Andrew Lansley’s proposal that consortia of general practitioners in local surgeries should take control of National Health Service budgets is a recipe for disaster.
Most GP surgeries are private practices that contract their services to the NHS. Most are run as separate profit centres with the partners taking a share of the profits. They are paid by the NHS according to the number of patients they have registered.
GPs and their representative body, the British Medical Association, have long been the most reactionary element of healthcare in this country. Yet the Health Secretary wants to hand over the running of the NHS to them.
Many staff employed by GPs are non-unionised and earn little more than the national minimum wage. Even practice nurses are paid according to how much the GPs decide to give them and not according to NHS pay scales.
There are even differing pay scales between GPs, with practice partners employing locum or junior doctors at a significantly lower pay levels than they award themselves. In other words, the less practice partners pay in outgoings, the more profit there is for them to share.
Despite GPs’ attention to detail for certain patients – those suffering from diabetes, cancer and heart disease, for whom they are paid bonuses – most of their income is predicated on the number of patients on their list, not on how many patients they treat. This situation can be compounded by partners employing salaried junior doctors to do most of the donkey work, while they reduce their own hours.
This has led to a culture whereby managers are employed in many practices to devise ways of providing the minimum care to patients. Reception staff are given strict guidelines of when a patient can see a doctor and emergency appointments are kept to a minimum number a day. Urgent cases are encouraged to go to NHS walk-in centres or hospital accident and emergency departments.
One of the most important aspects of the NHS is the strong element of trust between patients and GPs. If this changes, then the fundamentals of healthcare change forever. How can a patient have full confidence in their doctor if the cost of treatment and what impact this will have on the consortia’s bottom line are permanent considerations?

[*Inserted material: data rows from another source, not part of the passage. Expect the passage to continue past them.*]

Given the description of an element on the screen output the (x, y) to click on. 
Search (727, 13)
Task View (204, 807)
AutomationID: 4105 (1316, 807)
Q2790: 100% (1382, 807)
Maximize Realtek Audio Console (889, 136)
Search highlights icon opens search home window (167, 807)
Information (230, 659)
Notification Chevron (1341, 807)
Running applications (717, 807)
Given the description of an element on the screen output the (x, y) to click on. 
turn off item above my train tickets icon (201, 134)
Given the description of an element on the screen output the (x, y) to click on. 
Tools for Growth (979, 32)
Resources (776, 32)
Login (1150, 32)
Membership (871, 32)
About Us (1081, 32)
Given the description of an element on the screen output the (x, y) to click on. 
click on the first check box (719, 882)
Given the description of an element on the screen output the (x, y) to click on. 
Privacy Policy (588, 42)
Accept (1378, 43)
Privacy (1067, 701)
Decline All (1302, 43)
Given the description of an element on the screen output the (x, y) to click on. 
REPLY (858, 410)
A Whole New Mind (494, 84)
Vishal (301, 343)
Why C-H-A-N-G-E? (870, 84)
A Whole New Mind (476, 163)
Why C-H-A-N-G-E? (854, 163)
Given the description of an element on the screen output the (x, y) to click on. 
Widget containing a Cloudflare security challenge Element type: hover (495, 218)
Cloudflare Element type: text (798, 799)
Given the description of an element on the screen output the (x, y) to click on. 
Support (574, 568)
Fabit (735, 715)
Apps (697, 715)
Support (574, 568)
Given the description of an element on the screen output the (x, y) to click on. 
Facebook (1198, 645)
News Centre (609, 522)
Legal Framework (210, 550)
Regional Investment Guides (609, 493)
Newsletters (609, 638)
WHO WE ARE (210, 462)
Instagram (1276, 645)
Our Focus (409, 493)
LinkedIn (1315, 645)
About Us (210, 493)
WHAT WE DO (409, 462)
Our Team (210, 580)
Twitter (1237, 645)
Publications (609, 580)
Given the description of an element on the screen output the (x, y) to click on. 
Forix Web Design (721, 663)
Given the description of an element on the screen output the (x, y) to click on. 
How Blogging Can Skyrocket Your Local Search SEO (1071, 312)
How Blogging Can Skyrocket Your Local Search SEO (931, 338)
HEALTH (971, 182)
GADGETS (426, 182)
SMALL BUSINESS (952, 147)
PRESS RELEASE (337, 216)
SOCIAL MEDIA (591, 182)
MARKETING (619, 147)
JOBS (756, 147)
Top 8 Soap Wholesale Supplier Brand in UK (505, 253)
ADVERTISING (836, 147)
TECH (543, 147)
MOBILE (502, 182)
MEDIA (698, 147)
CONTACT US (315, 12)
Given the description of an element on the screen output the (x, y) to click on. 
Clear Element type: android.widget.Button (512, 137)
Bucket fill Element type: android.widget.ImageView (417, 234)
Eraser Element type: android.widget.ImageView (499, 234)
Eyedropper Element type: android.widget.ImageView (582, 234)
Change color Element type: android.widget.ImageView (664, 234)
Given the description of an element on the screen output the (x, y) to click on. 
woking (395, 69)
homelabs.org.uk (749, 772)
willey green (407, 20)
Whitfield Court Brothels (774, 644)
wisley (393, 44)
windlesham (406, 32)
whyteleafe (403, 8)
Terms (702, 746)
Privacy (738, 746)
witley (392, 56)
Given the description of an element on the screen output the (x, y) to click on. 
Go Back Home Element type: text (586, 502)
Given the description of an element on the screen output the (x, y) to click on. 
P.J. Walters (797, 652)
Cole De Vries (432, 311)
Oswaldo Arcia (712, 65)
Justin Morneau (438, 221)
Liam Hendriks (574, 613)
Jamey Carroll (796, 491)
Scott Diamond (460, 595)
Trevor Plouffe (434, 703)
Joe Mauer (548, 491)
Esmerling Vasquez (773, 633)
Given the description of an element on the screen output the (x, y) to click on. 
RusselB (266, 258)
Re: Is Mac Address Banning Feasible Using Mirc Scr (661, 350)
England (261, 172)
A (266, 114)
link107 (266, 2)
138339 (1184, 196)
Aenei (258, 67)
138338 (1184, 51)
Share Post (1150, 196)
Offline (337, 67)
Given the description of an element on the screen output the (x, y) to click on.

Progressive reform of the NHS would reap more dividends for patients. If GPs were paid by the number of patients they saw and the quality of care they offered, rather than by the numbers on their list, the dynamic of the doctor- patient relationship would change dramatically. A simple use of a patient’s National Insurance number, given to all in the form of a swipe card, or their NHS number, would enable state payments to be made to GPs based on productivity.
In other European countries, doctors’ income levels are determined by the number of patients they attract to their surgeries. This is the case for both private and state funded patients. The same is true for consultants. A patient doesn’t need a referral from a GP if they know what’s wrong with them – perhaps a specific physical injury or the recurrence of an already diagnosed condition.
The same principle could be extended to hospitals and the consultants they employ. In what other service would people be expected to turn up in groups of 20 or more at the same time in order to see an expert who then decides whom they see and in what order, rather than allotting precise appointment times for each patient?
Hospitals should not be exempt from reform. Poorly-run hospitals should not be allowed to continue unchallenged and unchanged. Different hospitals in the same area can have vastly different reputations. Why should someone be sent to a specific hospital by their GP, when they may prefer to go elsewhere?
Perhaps the most disturbing aspect of the Conservatives’ health plans is the covert privatisation that mirrors the worst aspects of the healthcare system in the United States. The system the Tories want to introduce gives an opportunity to maximise private profits.
The rationale for this may be to convert GP commissioning groups into the equivalent of health maintenance organisations. These private bodies were introduced in the US by Richard Nixon’s administration in order to drive down health costs by limiting access. They ration healthcare for the middle and working classes. They restrict the choice of patients to a few specialists and a limited number of hospitals.
Groups of GPs, specialists and hospitals band together in an HMO. It is a mutually supportive relationship. Profits are boosted by limiting services to those provided by the HMO and refusing to pay for any service undertaken outside its reach unless first approved by the management. Profits are shared by the component parts of the HMO.
If the Tories get their way, a private company might be able to buy out a GP consortium and develop a strict policy of vertical integration, whereby patients would only be sent to hospitals or clinics owned by the private company in question. That would be the final nail in the coffin of universal healthcare.
It should be the responsibility of the state to fully fund health provision in the United Kingdom, as set out in the founding principles of the NHS. Only by giving citizens the power to make their own decisions can genuinely radical and progressive reform of healthcare in this country be achieved.